Introduction Cilostazol has been shown to be effective for prevention and treatment of cerebral infarction. However, there appears to be no widely accepted method appropriate for monitoring cilostazol. We attempted to establish an assay system for cilostazol monitoring, using platelet aggregation induced by arachidonic acid (AA) in the presence of PGE1 which upregulates intracellular cyclic AMP. Methods Blood was drawn from stroke patients before and after cilostazol intake. AA-induced platelet aggregation after pretreatment with 0 ~ 30 nM PGE1 for 2 minutes was measured by light transmittance aggregometry. Results AA-induced platelet aggregation was 73.1 ± 2.2% in the absence of PGE1, and pretreatment with 30 nM PGE1 had virtually no inhibitory effect on platelet aggregation prior to cilostazol intake. In contrast, after cilostazol intake, 30 nM PGE1 significantly inhibited platelet aggregation to 12.7 ± 4.5% (p = 7.8 × 10(− 11)) , while in the absence of PGE1 platelet aggregation remained similar to that of prior-to-cilostazol value (70.6 ± 3.5%).
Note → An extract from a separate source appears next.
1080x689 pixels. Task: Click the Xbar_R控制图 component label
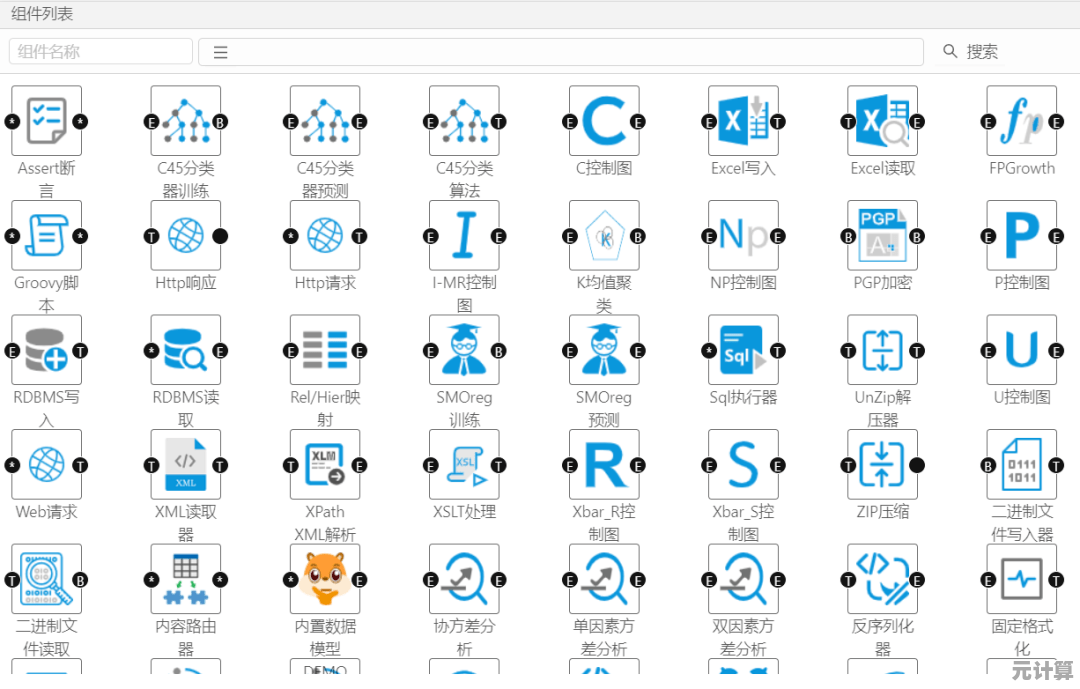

The plasma concentration of cilostazol ranged from 0.55 to 3.51 μM. In the presence of 30 nM PGE1, all the patients with cilostazol concentrations exceeding 1 μM had their platelet aggregation inhibited almost completely. ROC analysis suggests that AA-induced platelet aggregation in the presence of 30 nM PGE1 had the excellent sensitivity (90.5%) and specificity (88.4%) for monitoring cilostazol. Conclusions AA-induced platelet aggregation in the presence of 30 nM PGE1 could give good estimate on plasma concentrations of cilostazol. It is suggested that this system is a good tool for monitoring cilostazol.